Machinima Draws Closer To Funding, Deal With Warner Bros., Restructuring Continues

Machinima is reportedly close to raising upwards of $18 million to scale its gamer-geared online video platform. Yet the expected financing won’t help the 42 employees just released by the YouTube multichannel network.

In a statement, the company described the move as a “restructuring in and around [the] sales organization in an effort to create greater focus internally on selling creative ad solutions and branded entertainment, while better leveraging [a] longstanding partnership with YouTube to drive media sales.”

Yet Machinima appears to be in a protracted slate of restructuring. The company laid off 22 employees late last year, and continues to experience significant executive turnover. Allen DeBevoise, cofounder and CEO, Philip DeBevoise, cofounder and president, and Aaron DeBevoise, executive vice president of programming, all jumped ship last year.
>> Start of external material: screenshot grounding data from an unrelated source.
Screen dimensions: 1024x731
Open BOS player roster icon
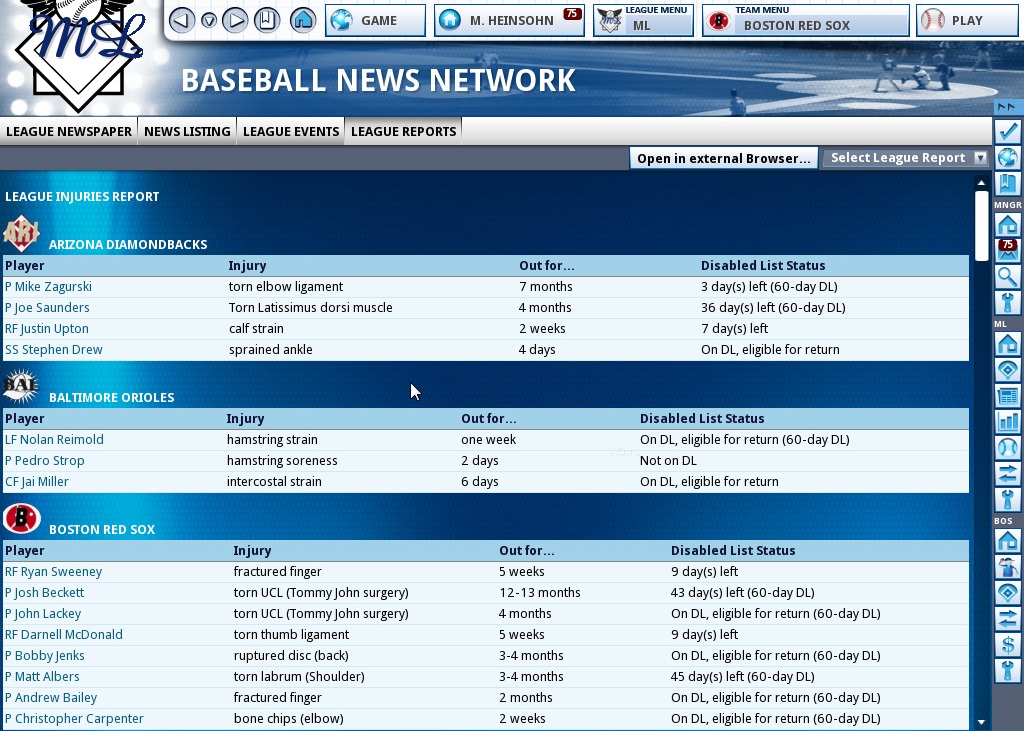click(1007, 567)
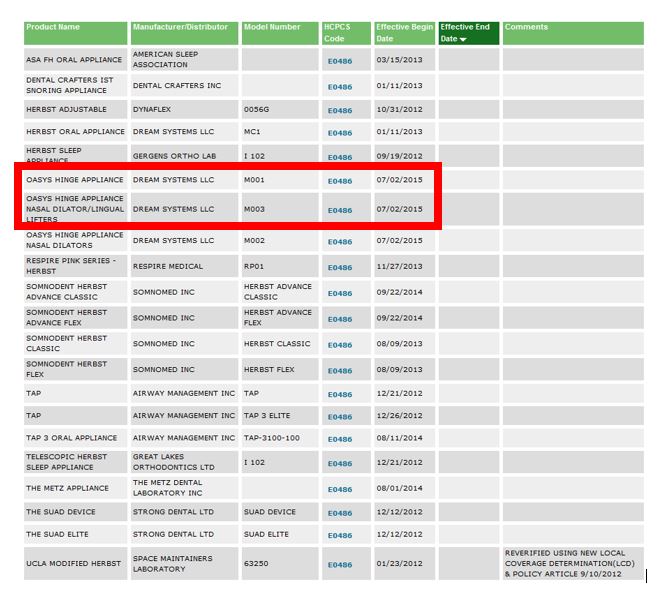This screenshot has width=662, height=602.
Task: Sort by Manufacturer/Distributor column header
Action: 180,27
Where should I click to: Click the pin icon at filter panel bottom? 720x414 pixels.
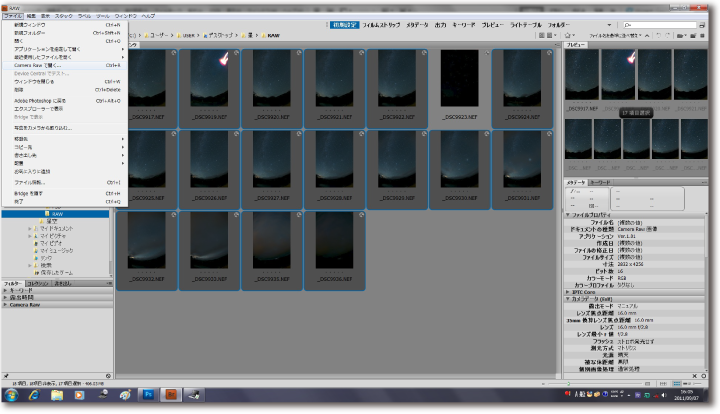[5, 376]
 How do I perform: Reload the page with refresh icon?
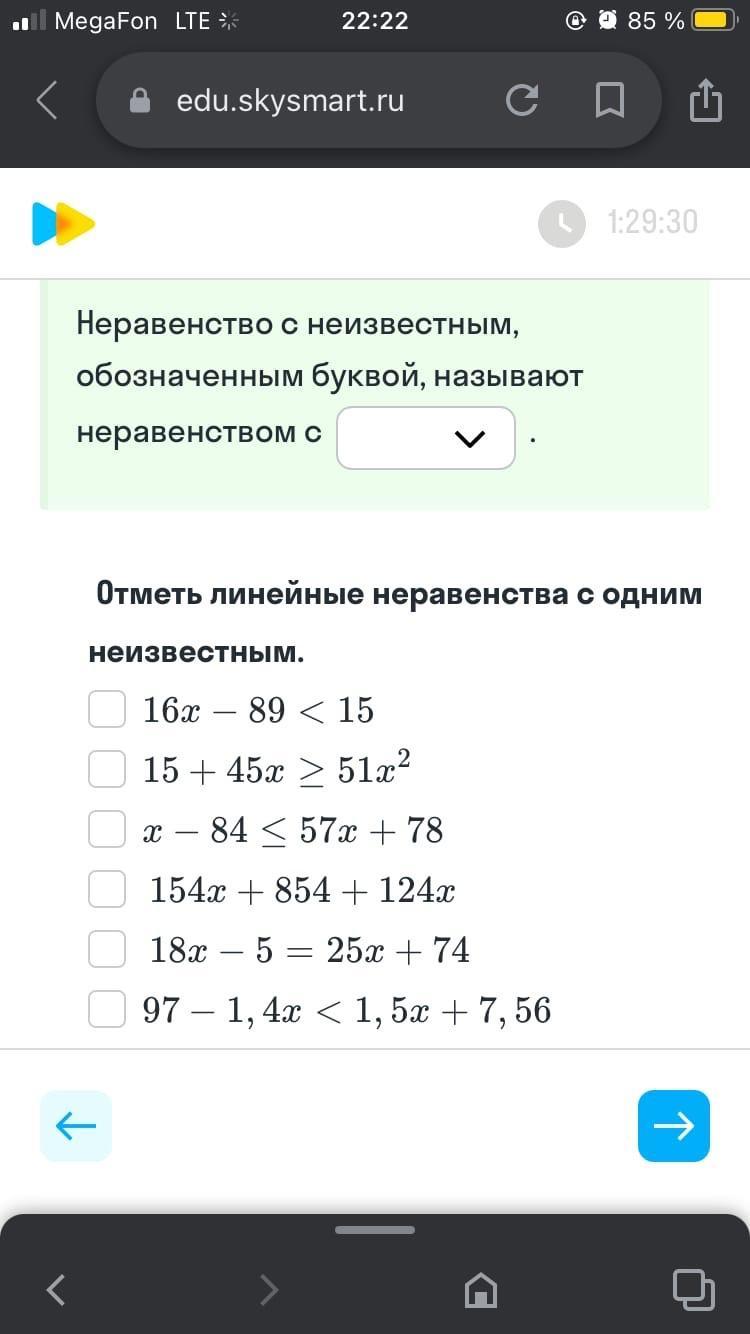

More recently, Nanea Reeves, Machinima's COO left the company at the beginning of the year. Reeves came on in mid-2012 to help Machinima expand distribution across platforms and assisted in launching apps for Xbox360 and Xbox One.

Last week, The Wall Street Journal reported that Warner Bros. was considering an investment in Machinima. As of Thursday, Re/Code reported that the deal was nearly done, and would likely leave Machinima with an additional $18 million. 

Worldwide, some 700 million consumers spent time playing online games last year, according to comScore.
Outdoing the most optimistic projections, the gaming industry continues to post staggering revenue gains. DFC Intelligence has said it expects the global market for video games, including online and console, to grow from $67 billion in 2012 to $82 billion by 2017.